Principal food policy adviser of WHICH?, the British consumer association, Sue Davies, explains in an interview with euractiv.com the dual role of a consumer organisation in both providing information to consumers but also campaigning for government and industry to take action so that consumers can benefit. As to the obesity debate, she regrets that "fundamental principles are still being disputed rather than industry really acknowledging that there is an issue". She highlights, in particular, the urgent need for more action on food labelling and advertising to children.
Can we rely on industry self-regulation in the EU fight against obesity?
There are many areas where we still think more action is needed, such as food labelling, where we want to see simple, multiple traffic lights on the front of packs. Several retailers and manufacturers are using them in the UK and when you actually look at the independent research – it shows that it is the most useful format for consumers. So labelling is one area where we are sceptical about industry being able to do that voluntarily, unless we see a big change, and, ultimately, legislation is required to bring that into an effect.
Another issue is advertising to children. We have heard that industry is moving on this, but we see that we're nowhere near of the kind of action we think needs to be taken. The action taken so far by the industry seems only aimed at the smallest children. And there are sectors that are not doing anything at all. We want to see the marketing of unhealthy foods (high in fat, sugar or salt) to children stopped. Whether it is, for example, confectionary, breakfast cereals or ready-meals that are high in fat, salt or sugar. There is a whole range of products specifically targeted at children, using cartoon characters, internet sites for children, encouraging children to send text messages, sponsorship of different events that appeal to children, putting adverts in children’s magazines and of course television advertising.
However, people often say that 'tackle marketing and everything will be fine' – when it is only one issue. We need all the action that is going on in schools, we need further action on reformulation and we need labeling and of course physical activity. But if you don’t tackle the issue of how unhealthy foods are marketed to children as such (in UK it is 80-90% of all adverts targeted to children are for high fat, sugar and salt foods) you can never get children to eat healthy school meals or to think positively about healthy food, if they are continuously bombarded with unhealthy food adverts.
How do you percieve the role of parents?
In terms of parental responsibility, we have produced information leaflets so that they can see at glance what contains a lot of fat, for example. People understand the general message that they should be cutting down on fat, sugar and salt, but when they see a food label and a figure they don’t necessarily know what is a high and low amount. This is why want the introduction of traffic lights.
We have also produced a leaflet on 'top tips for parents' on how to fight the tricks used to push unhealthy foods to children. It is about how parents can make it a game going around the supermarket to try to make healthy food more appealing for children. So we try to help parents as well but when we talk to them they often say that they know very well what their children should be eating but they just can’t bear their children crying and screaming for a toy in a cereal package or a cartoon character in a tin. So you can't really leave the parent just on their own.

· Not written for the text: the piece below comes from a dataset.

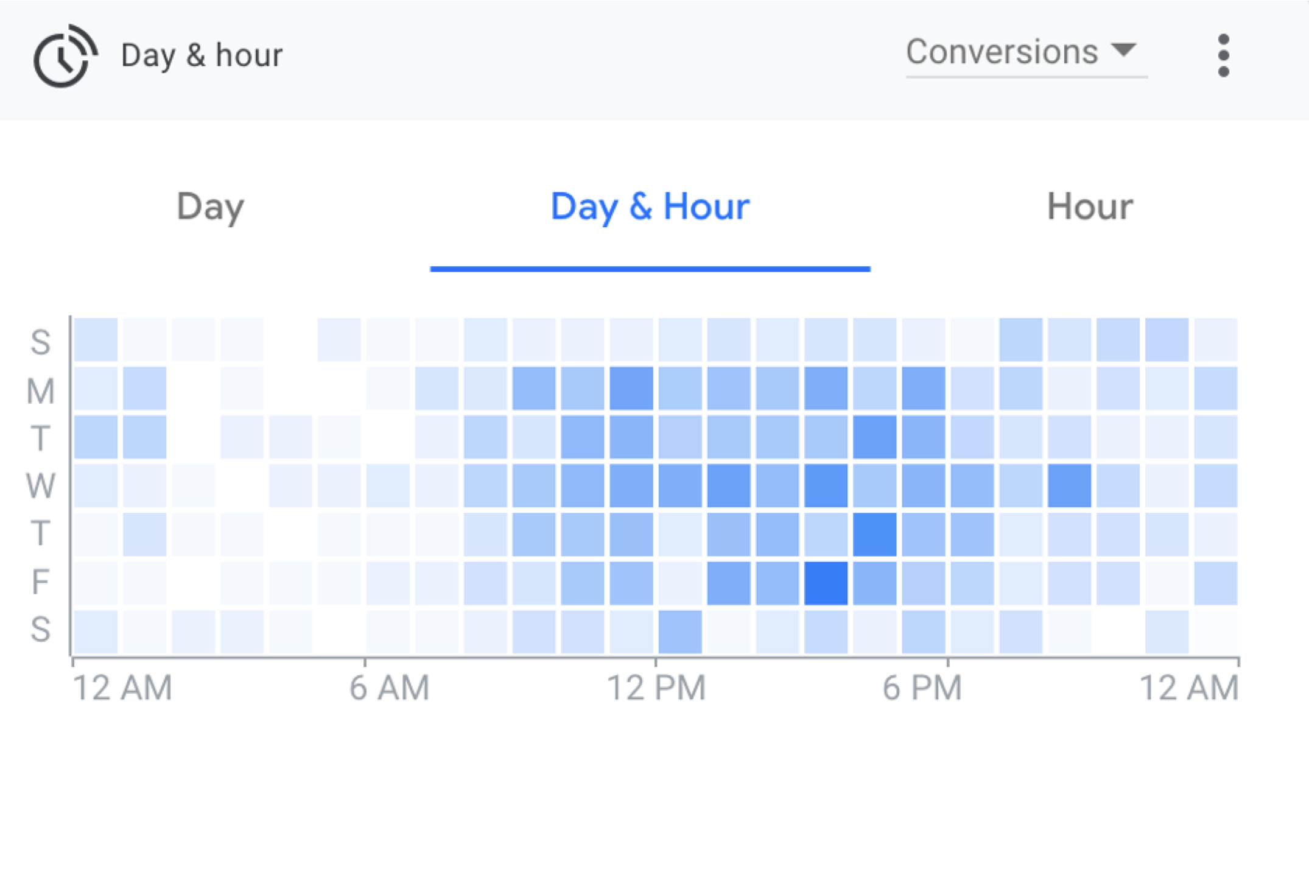Image resolution: width=1309 pixels, height=877 pixels.
Task: Click the 12 PM axis label
Action: (x=656, y=688)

And your action towards governments?
We conduct our research, present the results to governments and ask them to take action. We would like to give industry the opportunity to do it voluntarily but if they won't then we think that legislation needs to be introduced because the scale of the problem is just so ridiculous.

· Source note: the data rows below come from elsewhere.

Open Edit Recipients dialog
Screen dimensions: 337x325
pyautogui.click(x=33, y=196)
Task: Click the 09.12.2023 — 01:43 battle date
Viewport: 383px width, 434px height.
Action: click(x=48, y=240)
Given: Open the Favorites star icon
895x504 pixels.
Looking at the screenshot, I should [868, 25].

Industry should be responsible and respond. There's clear evidence of what needs to happen but in our point of view, we are not seeing the kind of reaction we think should be seen. We still see fundamental principles being disputed and we are just seeing like very small token gestures rather than industry really acknowledging that there is an issue. And we need to see this from a long-term point of view, not just in terms of protecting short-term profits. They need to think of changing their marketing practices in the longer term.
Some companies have already said they won't do such and such marketing, or marketing to six-year-olds, for example. In the UK, 21% of teenagers are obese, so you can't just look at the little ones, you need to look at the older children too. Healthy school meals will never appear interesting to these youngster if foods that are high in fat, sugar and salt are made much more appealing.
Are people aware of problems linked with obesity?
People are more interested in health and have in recent years become aware of the problems, but it is not just about raising awareness, it is about giving people practical tools to put that into practice. According to our research, the traffic lights scheme is overwhelmingly judged as the most useful for the consumers.
What is of particular concern currently is that we have different labeling schemes. And we do not want to go to a single labeling scheme that would be completely unhelpful for consumers. So that is where we are sceptical about getting there voluntarily.
Industry should have the opportunity – we would like to see responsible industry voluntarily taking action but both on marketing and labeling, which we see as the two key issues action is needed on, we see only a small number of companies basing their approach on what research actually shows to be the most useful for consumers.